**STATED EXERCISE:** Recast the material from the line containing "Screen dimensions: 931x744" through the line containing "1568x694 pixels. (x=230, y=61)" as a JSON list of strings, one string per line, leaving out blank lines.

**PROVIDED RECORDS:**
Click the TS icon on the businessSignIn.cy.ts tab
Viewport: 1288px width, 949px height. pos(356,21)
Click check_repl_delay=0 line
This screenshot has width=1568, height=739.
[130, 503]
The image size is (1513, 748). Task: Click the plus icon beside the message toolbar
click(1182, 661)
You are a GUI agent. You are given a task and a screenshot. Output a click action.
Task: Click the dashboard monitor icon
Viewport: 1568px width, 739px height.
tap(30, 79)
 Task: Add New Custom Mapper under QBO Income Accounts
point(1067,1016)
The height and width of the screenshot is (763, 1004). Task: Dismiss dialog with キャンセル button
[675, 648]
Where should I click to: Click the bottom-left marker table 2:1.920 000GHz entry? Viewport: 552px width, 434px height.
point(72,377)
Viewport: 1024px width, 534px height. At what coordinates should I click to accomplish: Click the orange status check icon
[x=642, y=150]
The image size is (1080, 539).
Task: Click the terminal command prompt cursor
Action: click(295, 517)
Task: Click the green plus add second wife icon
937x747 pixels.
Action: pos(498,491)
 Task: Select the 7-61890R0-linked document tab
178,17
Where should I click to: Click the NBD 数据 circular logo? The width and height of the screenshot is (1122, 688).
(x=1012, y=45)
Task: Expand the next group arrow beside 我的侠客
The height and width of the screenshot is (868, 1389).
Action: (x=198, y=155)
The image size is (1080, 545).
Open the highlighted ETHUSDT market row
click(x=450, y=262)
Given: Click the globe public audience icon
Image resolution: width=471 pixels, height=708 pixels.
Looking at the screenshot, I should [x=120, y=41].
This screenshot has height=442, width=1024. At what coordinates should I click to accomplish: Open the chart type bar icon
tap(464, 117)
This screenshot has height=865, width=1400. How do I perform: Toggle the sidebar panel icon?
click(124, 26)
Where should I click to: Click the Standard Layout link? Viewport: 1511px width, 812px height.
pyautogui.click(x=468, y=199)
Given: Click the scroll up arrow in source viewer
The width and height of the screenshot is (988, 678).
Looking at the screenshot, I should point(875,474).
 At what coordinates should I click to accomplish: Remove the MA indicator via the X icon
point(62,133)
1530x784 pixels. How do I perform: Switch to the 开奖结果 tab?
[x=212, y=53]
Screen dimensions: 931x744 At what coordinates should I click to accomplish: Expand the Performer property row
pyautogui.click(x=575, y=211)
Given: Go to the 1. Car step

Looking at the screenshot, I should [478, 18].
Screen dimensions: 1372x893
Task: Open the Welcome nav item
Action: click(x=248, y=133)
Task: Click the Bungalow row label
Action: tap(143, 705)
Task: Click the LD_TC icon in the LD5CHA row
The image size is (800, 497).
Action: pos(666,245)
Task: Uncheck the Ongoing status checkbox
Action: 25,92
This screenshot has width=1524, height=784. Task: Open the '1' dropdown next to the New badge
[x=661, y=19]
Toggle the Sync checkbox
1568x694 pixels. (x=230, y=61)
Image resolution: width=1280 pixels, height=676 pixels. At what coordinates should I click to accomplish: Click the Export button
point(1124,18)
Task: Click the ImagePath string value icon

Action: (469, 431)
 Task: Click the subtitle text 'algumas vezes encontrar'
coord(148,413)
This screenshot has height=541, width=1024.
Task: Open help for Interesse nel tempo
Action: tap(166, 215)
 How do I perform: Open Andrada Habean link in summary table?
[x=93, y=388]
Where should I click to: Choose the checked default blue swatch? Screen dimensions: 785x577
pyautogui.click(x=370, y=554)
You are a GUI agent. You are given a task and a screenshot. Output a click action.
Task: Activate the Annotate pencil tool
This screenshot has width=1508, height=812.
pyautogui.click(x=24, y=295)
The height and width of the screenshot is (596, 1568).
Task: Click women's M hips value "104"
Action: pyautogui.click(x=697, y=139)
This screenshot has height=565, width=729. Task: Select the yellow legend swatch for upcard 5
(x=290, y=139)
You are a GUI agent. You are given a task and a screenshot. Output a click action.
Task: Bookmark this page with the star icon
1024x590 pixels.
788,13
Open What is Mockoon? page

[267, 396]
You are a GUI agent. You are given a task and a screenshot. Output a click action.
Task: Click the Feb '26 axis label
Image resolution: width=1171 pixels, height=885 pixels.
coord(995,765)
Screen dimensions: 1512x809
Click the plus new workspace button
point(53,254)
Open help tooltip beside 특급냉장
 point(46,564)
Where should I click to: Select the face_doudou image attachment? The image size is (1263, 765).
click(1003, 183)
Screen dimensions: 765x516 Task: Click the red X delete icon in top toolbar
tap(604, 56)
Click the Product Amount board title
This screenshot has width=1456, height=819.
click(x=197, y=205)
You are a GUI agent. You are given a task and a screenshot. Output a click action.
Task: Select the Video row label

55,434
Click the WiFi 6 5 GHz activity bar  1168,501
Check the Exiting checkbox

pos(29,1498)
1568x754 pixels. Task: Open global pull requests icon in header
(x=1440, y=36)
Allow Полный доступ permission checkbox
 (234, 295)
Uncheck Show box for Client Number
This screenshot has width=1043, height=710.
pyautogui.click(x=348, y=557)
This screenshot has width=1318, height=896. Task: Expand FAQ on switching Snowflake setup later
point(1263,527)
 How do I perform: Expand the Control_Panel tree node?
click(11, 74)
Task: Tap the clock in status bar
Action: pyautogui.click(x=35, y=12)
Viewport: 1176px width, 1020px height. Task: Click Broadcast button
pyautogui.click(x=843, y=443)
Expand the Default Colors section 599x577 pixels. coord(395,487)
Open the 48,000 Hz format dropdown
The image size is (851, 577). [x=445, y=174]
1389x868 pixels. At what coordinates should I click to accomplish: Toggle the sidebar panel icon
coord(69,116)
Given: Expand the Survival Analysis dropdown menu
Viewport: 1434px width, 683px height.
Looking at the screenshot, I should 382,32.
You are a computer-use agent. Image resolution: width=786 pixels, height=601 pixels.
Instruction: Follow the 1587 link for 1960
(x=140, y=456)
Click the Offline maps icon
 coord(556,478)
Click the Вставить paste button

**SOLUTION FOR THIS EXERCISE:**
[
  "Screen dimensions: 931x744 At what coordinates should I click to accomplish: Expand the Performer property row",
  "pyautogui.click(x=575, y=211)",
  "Given: Go to the 1. Car step",
  "Looking at the screenshot, I should [478, 18].",
  "Screen dimensions: 1372x893",
  "Task: Open the Welcome nav item",
  "Action: click(x=248, y=133)",
  "Task: Click the Bungalow row label",
  "Action: tap(143, 705)",
  "Task: Click the LD_TC icon in the LD5CHA row",
  "The image size is (800, 497).",
  "Action: pos(666,245)",
  "Task: Uncheck the Ongoing status checkbox",
  "Action: 25,92",
  "This screenshot has width=1524, height=784. Task: Open the '1' dropdown next to the New badge",
  "[x=661, y=19]",
  "Toggle the Sync checkbox",
  "1568x694 pixels. (x=230, y=61)"
]